Stored items from a collection
══════════════════════════════

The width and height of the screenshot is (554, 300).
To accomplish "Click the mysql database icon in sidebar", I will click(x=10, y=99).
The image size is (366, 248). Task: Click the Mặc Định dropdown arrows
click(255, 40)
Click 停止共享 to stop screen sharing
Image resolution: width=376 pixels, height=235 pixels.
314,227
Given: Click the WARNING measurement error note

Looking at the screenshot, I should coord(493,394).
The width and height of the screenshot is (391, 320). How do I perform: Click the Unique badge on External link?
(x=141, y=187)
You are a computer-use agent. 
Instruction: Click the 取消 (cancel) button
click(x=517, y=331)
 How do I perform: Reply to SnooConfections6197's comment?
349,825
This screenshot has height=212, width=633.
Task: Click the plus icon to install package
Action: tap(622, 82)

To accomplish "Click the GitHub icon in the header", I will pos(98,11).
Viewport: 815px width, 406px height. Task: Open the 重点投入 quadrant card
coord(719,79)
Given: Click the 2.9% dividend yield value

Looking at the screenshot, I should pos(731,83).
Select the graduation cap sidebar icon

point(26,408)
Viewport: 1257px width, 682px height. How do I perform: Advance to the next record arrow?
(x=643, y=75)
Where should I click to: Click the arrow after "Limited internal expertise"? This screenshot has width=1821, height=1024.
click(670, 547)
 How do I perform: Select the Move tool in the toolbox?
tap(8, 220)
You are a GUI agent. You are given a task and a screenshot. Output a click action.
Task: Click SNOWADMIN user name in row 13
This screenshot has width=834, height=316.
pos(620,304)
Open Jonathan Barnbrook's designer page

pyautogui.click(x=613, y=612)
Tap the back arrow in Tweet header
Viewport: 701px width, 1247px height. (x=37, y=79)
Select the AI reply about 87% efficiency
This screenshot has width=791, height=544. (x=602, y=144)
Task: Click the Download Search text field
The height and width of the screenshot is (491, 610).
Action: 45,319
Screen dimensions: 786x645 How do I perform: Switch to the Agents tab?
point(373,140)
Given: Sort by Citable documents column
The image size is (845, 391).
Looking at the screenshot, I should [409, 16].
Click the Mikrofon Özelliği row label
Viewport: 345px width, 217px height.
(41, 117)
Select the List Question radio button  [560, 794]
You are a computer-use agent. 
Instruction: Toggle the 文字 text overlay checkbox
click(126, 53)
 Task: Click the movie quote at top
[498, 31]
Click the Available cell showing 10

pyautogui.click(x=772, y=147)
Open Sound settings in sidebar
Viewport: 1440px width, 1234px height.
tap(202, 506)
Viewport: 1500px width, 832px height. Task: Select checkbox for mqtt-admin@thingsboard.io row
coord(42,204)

══════════════════════════════

### What you are asked to do:
Search the entries above for "will". Show every line that has it.

### Response to this exercise:
To accomplish "Click the mysql database icon in sidebar", I will click(x=10, y=99).
To accomplish "Click the GitHub icon in the header", I will pos(98,11).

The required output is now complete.